No mass violence for the masses

Interestingly, head censor Sheamus Smith wasn't normally open about stating the reasons behind the office's bans, but he made an exception in this particular case. The United Kingdom and neighboring Ireland were still reeling from the mass shooting at Scotland's Dunblane Primary School, which took place earlier that year in March and spurred the adoption of stricter gun laws. In addition, Australia had witnessed a mass shooting at Tasmania's historic Port Arthur penal colony site in April, similarly leading to heightened firearm restrictions. A couple of months later, tensions were still high, and Smith felt that it was "irresponsible" to release something as over-the-top violent as "From Dusk Till Dawn" in the aftermath of these tragedies. He explained the decision to The Irish Times:

"Somebody has to say `stop' to this extraordinary violence on the screen. I admire Harvey Keitel and Quentin Tarantino, and I'm not saying everyone in Ireland would be affected by this film. But even if one person were affected I wouldn't like to have it on my conscience."
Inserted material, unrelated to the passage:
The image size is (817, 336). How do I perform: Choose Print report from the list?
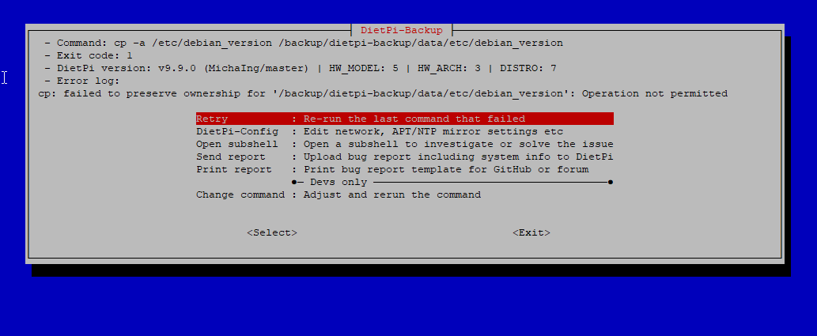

Around the turn of the millennium, the Film Censors Office overturned a number of decisions and finally released a list of previously banned films, including "A Clockwork Orange" and "The Texas Chain Saw Massacre," both passed in 1999. It took "From Dusk Till Dawn" a bit longer to arrive on Irish screens, but the bloody vampire extravaganza from Tarantino and Rodriguez finally became available in 2004 as a home video release.